Encoding for Fun (was Line Separator)

From: Jill Ramonsky (Jill.Ramonsky@aculab.com)
Date: Wed Oct 22 2003 - 05:03:17 CST


> -----Original Message-----
> From: Doug Ewell [mailto:dewell@adelphia.net]
> Sent: Wednesday, October 22, 2003 6:19 AM
> To: Unicode Mailing List
> Cc: Marco Cimarosti; Jill Ramonsky
> Subject: Re: Line Separator and Paragraph Separator
> Importance: Low
>
>
> Jill, I'd be interested in details of your invented
> encodings, just for
> fun. Please e-mail privately to avoid incurring the wrath of
> group (b).
>

I'm going to risk the wrath of the group because I hereby place this in
the public domain. Now you can't patent it! :-)
Unicode list, please note, I used this a few years back /internally/,
within one particular piece of software. It was never intended for wider
use ... and that's the case for the defence, m'lud!

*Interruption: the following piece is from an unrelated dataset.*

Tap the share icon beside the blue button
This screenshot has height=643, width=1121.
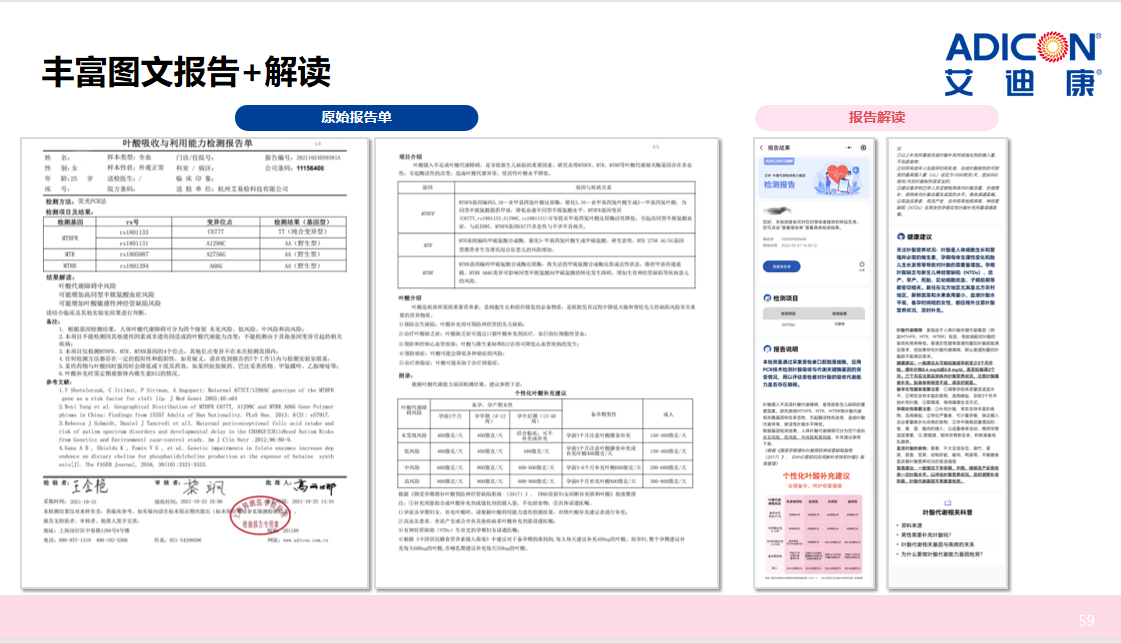click(862, 267)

The only invented encoding which got any real use was the following
(currently nameless) one:

We define an 8X byte as a byte with bit pattern 1000xxxx
We define a 9X byte as a byte with bit pattern 1001xxxx

The rules are:
(1) If the codepoint is in the range U+00 to U+7F, represent it as a
single byte (that covers ASCII)
(2) If the codepoint is in the range U+A0 to U+FF, also represent it as
a single byte (that covers Latin-1, minus the C1 controls)
(3) In all other cases, represent the codepoint as a sequence of one or
more 8X bytes followed by a single 9X byte.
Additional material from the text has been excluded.